Fiat Chrysler Automobiles (FCA), the parent company to American auto brands such as Fiat, Jeep, and Chrysler, recently proposed a merger to French automaker Renault. This proposed merger would create the third largest automobile manufacturer by volume in the world and split shares in the combined company 50-50 between the shareholders at FCA and Renault.
Although officials at FCA and Renault have historically discussed cooperation informally, FCA took matters one step further in proposing a merger on Monday. Although both companies boards have yet to approve the said deal, both sides have expressed that they would be willing to consider the merger. Shares in FCA and Renault were up 13% and 11.5% respectively on Monday.
FCA and Renault both stand to gain efficiency from this merger. According to Rebecca Lindland of RebeccaDrives.com, both FCA and Renault target similar customer groups: consumers looking for “reliable, durable, value-oriented transportation.” Accordingly, both sides have the potential to reach economies of scale in the manufacturing of similar parts. This efficiency is critical in the sale of small cars which are popular in Europe, Latin America, and Asia, but not very profitable. FCA and Renault have predicted savings of approximately USD 5.6 Billion. Additionally, the FCA does the vast majority of its business in North America, while Renault sales occur mostly in Europe. The merger would allow both companies to broaden their access to new markets and sell to a broader variety of customers.
This efficiency would prove especially useful in the race to develop new electric and autonomous vehicles. With the combined innovative power of the two companies, the FCA released a statement that the merged company would be in a position to best capture “the opportunities created by the transformation of the auto industry in areas like connectivity, electrification, and autonomous driving.” FCA also stands to gain access under this merger to EV technology jointly pioneered by Mitsubishi, Nissan and Renault.
To allay union and governmental concerns, Fiat has said that the deal would not result in any plant closures.
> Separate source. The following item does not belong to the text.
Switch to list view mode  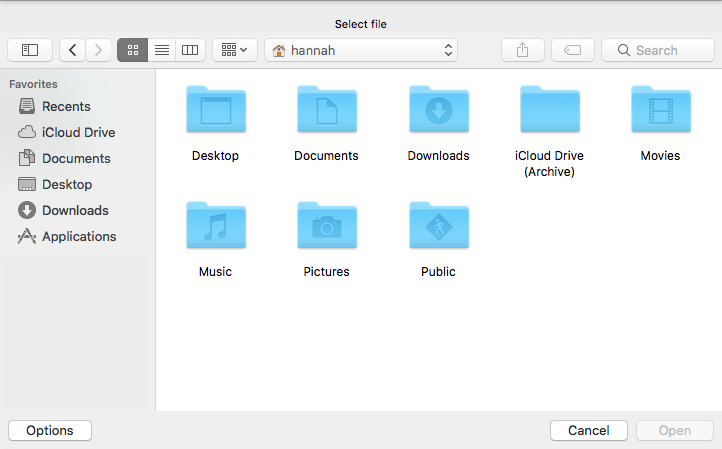pyautogui.click(x=161, y=50)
This is significant because the French government has a stake in Renault and could oppose the merger due to pressure from workers’ unions who feel that the merger would result in layoffs.
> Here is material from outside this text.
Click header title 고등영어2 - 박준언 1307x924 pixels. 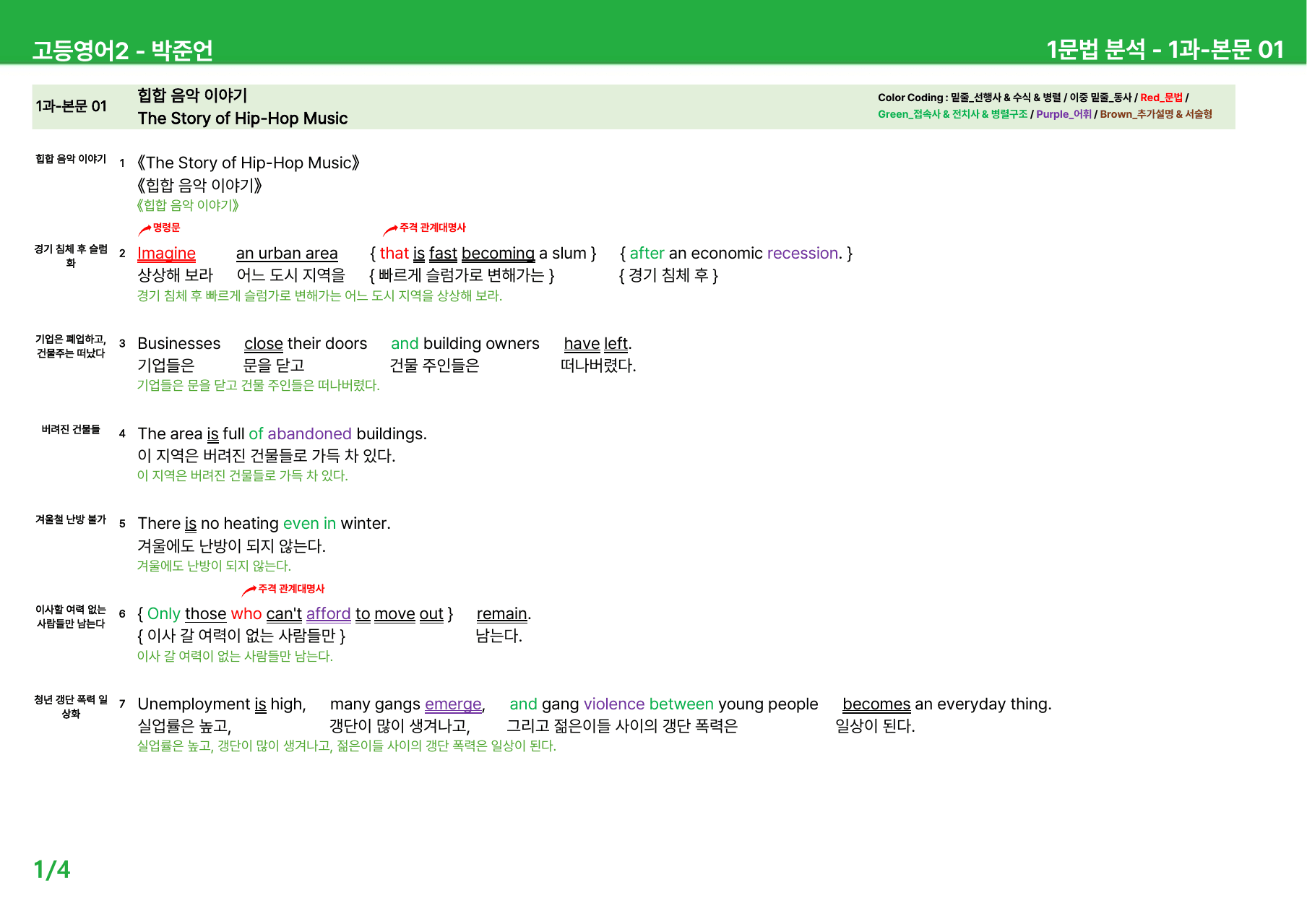coord(122,50)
The deal complicates Renault’s already contentious alliance with Nissan. Carlos Ghosn, the CEO of Nissan who headed the deal between Nissan and Renault, was charged with financial crimes and imprisoned in Japan for over 2 months. Without Ghosn, the Nissan and Renault relationship has already been under strain. Should FCA and Renault merge, Nissan would see its stake and influence in Renault cut by half. Analysts have questioned if the proposed Renault and FCA merger indicates that the Nissan - Renault alliance will continue to weaken.